> _Work to be completed_: Reproduce the items below with "Viewport" switched to "Screen size" wherever it occurs, keeping every other character the same.

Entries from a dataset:

* Start *

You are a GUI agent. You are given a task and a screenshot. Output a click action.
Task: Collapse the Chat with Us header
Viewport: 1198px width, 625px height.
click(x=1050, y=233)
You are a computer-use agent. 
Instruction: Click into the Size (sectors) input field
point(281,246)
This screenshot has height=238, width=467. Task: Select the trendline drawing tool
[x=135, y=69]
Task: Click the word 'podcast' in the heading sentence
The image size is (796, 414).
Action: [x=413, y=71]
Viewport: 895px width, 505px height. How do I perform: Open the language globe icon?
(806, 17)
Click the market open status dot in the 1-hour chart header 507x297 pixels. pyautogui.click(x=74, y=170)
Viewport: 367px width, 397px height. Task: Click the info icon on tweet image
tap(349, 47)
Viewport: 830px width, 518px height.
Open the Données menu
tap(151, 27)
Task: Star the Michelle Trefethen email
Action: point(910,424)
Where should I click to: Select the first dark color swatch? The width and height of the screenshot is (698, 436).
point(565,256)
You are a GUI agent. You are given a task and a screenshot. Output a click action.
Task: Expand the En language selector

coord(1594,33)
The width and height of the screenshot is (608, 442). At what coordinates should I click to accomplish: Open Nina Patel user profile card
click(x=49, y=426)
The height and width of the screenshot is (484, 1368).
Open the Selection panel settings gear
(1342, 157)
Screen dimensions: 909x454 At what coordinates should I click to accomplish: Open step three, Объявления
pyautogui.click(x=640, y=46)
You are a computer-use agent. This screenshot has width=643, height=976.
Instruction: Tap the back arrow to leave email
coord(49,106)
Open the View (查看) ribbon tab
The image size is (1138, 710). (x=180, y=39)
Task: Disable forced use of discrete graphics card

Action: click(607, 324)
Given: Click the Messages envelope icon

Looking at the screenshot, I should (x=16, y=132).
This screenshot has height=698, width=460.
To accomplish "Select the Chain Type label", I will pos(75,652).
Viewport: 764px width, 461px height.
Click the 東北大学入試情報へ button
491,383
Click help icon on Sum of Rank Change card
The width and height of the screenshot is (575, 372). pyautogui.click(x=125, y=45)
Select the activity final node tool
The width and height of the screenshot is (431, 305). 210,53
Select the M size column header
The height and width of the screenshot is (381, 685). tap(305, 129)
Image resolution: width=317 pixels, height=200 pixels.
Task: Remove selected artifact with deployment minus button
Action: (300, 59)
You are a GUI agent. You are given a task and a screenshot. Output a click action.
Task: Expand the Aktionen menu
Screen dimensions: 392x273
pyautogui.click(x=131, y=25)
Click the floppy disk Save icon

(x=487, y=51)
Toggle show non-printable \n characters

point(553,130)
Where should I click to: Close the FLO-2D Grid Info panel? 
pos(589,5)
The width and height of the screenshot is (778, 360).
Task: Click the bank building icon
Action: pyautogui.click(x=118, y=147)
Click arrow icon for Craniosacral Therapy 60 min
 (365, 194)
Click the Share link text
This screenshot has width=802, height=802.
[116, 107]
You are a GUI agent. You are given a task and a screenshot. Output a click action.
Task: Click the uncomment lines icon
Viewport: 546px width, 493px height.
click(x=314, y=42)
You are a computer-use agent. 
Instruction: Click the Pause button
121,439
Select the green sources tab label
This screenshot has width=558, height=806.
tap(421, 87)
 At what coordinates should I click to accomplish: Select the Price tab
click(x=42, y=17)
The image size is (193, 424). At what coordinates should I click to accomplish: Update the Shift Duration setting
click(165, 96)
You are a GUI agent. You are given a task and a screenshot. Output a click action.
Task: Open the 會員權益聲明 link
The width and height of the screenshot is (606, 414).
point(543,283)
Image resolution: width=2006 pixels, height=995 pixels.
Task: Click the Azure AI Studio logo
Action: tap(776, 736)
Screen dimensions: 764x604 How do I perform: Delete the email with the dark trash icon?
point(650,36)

* End *

> _Response_:
You are a GUI agent. You are given a task and a screenshot. Output a click action.
Task: Collapse the Chat with Us header
Screen size: 1198px width, 625px height.
click(x=1050, y=233)
You are a computer-use agent. 
Instruction: Click into the Size (sectors) input field
point(281,246)
This screenshot has height=238, width=467. Task: Select the trendline drawing tool
[x=135, y=69]
Task: Click the word 'podcast' in the heading sentence
The image size is (796, 414).
Action: [x=413, y=71]
Screen size: 895px width, 505px height. How do I perform: Open the language globe icon?
(806, 17)
Click the market open status dot in the 1-hour chart header 507x297 pixels. pyautogui.click(x=74, y=170)
Screen size: 367px width, 397px height. Task: Click the info icon on tweet image
tap(349, 47)
Screen size: 830px width, 518px height.
Open the Données menu
tap(151, 27)
Task: Star the Michelle Trefethen email
Action: point(910,424)
Where should I click to: Select the first dark color swatch? The width and height of the screenshot is (698, 436).
point(565,256)
You are a GUI agent. You are given a task and a screenshot. Output a click action.
Task: Expand the En language selector

coord(1594,33)
The width and height of the screenshot is (608, 442). At what coordinates should I click to accomplish: Open Nina Patel user profile card
click(x=49, y=426)
The height and width of the screenshot is (484, 1368).
Open the Selection panel settings gear
(1342, 157)
Screen dimensions: 909x454 At what coordinates should I click to accomplish: Open step three, Объявления
pyautogui.click(x=640, y=46)
You are a computer-use agent. This screenshot has width=643, height=976.
Instruction: Tap the back arrow to leave email
coord(49,106)
Open the View (查看) ribbon tab
The image size is (1138, 710). (x=180, y=39)
Task: Disable forced use of discrete graphics card

Action: click(607, 324)
Given: Click the Messages envelope icon

Looking at the screenshot, I should (x=16, y=132).
This screenshot has height=698, width=460.
To accomplish "Select the Chain Type label", I will pos(75,652).
Screen size: 764px width, 461px height.
Click the 東北大学入試情報へ button
491,383
Click help icon on Sum of Rank Change card
The width and height of the screenshot is (575, 372). pyautogui.click(x=125, y=45)
Select the activity final node tool
The width and height of the screenshot is (431, 305). 210,53
Select the M size column header
The height and width of the screenshot is (381, 685). tap(305, 129)
Image resolution: width=317 pixels, height=200 pixels.
Task: Remove selected artifact with deployment minus button
Action: (300, 59)
You are a GUI agent. You are given a task and a screenshot. Output a click action.
Task: Expand the Aktionen menu
Screen dimensions: 392x273
pyautogui.click(x=131, y=25)
Click the floppy disk Save icon

(x=487, y=51)
Toggle show non-printable \n characters

point(553,130)
Where should I click to: Close the FLO-2D Grid Info panel? 
pos(589,5)
The width and height of the screenshot is (778, 360).
Task: Click the bank building icon
Action: pyautogui.click(x=118, y=147)
Click arrow icon for Craniosacral Therapy 60 min
 (365, 194)
Click the Share link text
This screenshot has width=802, height=802.
[116, 107]
You are a GUI agent. You are given a task and a screenshot. Output a click action.
Task: Click the uncomment lines icon
Screen size: 546px width, 493px height.
click(x=314, y=42)
You are a computer-use agent. 
Instruction: Click the Pause button
121,439
Select the green sources tab label
This screenshot has width=558, height=806.
tap(421, 87)
 At what coordinates should I click to accomplish: Select the Price tab
click(x=42, y=17)
The image size is (193, 424). At what coordinates should I click to accomplish: Update the Shift Duration setting
click(165, 96)
You are a GUI agent. You are given a task and a screenshot. Output a click action.
Task: Open the 會員權益聲明 link
The width and height of the screenshot is (606, 414).
point(543,283)
Image resolution: width=2006 pixels, height=995 pixels.
Task: Click the Azure AI Studio logo
Action: tap(776, 736)
Screen dimensions: 764x604 How do I perform: Delete the email with the dark trash icon?
point(650,36)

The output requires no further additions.